The Old Gray Lady's "Distressing" Editorial
The New York Times editorial page, a consistent and enthusiastic supporter of cloning-based stem cell research, took the time and space to back the recent decision by the United Kingdom's HFEA to allow human-animal hybrids as a substitute for using women's eggs. The editorial accurately notes, as I myself have done, that using animal eggs avoids subjecting women to the risks of egg retrieval. But its wording makes two implications - one incorrect, the other demeaning.
First, it gives the clear impression that derivation of human stem cell lines via cloning has been successful:
Scientists need to develop new stem cell lines genetically matched to patients with diseases like diabetes or Parkinson’s. They typically take the nucleus of a patient’s skin cell and inject it into an egg whose nucleus has been removed. If all goes well, the desired stem cell can be derived from the result.
The truth is that the cloning endeavor has not gone all that well, even when more than two thousand eggs were available.
Second, it implicitly blames the lack of cloning progress in the US on women who decline to undergo egg extraction for speculative research:
There are distressingly few women willing to donate their eggs for experiments at the frontiers of this promising science.
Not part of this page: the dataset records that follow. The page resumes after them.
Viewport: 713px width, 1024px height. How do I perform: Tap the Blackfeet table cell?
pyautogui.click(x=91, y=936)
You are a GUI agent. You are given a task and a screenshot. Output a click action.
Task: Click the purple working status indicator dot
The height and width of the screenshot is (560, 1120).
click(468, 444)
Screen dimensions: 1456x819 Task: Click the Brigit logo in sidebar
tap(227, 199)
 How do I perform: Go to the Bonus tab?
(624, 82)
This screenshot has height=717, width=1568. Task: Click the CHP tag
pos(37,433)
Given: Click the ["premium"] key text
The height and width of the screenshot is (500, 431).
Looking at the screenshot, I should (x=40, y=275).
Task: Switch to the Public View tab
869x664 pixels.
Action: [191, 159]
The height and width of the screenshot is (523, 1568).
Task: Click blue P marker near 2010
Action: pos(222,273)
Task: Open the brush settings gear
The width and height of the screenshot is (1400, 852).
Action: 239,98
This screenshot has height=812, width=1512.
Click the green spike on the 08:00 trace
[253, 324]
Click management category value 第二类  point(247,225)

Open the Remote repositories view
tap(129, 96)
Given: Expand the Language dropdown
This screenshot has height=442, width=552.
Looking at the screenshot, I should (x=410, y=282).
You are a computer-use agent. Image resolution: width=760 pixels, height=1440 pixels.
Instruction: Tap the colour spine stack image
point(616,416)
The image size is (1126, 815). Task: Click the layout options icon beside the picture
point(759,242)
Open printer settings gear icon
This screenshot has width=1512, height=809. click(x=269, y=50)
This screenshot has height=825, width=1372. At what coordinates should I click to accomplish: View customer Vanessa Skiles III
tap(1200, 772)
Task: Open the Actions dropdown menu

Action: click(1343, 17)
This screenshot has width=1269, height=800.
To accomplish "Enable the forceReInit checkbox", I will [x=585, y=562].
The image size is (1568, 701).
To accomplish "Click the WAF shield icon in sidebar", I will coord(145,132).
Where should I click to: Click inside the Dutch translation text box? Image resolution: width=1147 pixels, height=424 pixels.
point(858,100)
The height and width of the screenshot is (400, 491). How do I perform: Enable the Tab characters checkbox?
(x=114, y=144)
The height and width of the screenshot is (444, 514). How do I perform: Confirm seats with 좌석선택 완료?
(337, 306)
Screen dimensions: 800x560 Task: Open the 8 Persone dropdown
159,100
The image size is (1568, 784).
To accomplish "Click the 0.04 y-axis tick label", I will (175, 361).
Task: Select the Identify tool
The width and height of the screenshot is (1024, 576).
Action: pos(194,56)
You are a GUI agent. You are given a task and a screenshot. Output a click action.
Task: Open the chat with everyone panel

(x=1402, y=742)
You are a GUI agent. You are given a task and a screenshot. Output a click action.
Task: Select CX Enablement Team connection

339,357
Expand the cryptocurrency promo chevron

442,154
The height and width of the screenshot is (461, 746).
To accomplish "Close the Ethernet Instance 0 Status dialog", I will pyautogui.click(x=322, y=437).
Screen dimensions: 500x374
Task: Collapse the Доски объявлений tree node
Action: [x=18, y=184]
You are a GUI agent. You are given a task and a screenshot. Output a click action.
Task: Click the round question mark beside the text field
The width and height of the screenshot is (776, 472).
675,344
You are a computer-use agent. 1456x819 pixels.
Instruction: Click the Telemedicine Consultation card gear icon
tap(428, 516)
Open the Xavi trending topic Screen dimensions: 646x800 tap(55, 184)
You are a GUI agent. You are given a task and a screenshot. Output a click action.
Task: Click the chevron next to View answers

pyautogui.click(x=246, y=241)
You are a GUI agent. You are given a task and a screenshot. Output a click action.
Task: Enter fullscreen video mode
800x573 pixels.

A respected team of stem cell researchers at Harvard spent nearly $100,000 over the course of a year advertising for egg donors. Hundreds of qualified women were interested enough to call but, after hearing what was entailed, not one was willing to donate eggs. Many were likely deterred by the time, effort and pain required — including daily hormone injections and minor surgery — to retrieve the eggs. And they were almost certainly discouraged by the meager compensation.
The message seems clear, but it is condescending and belittling of young women: The barriers to progress are the informed decisions of women about the pain and risks of egg extraction given the speculative stage of the research and the laws prohibiting the financial inducements of these women. The Times implies that the solution is that researchers should be free to back their $100,000 ad campaigns with thousands of dollars in payments so that the women will realize their eggs are "needed" and the number of them who put their health at risk will not be so "distressingly few."
What's truly distressing is to see the nation's leading newspaper characterize informed choices about health risks -- choices unswayed by thousands of dollars -- as unacceptable barriers to scientific research.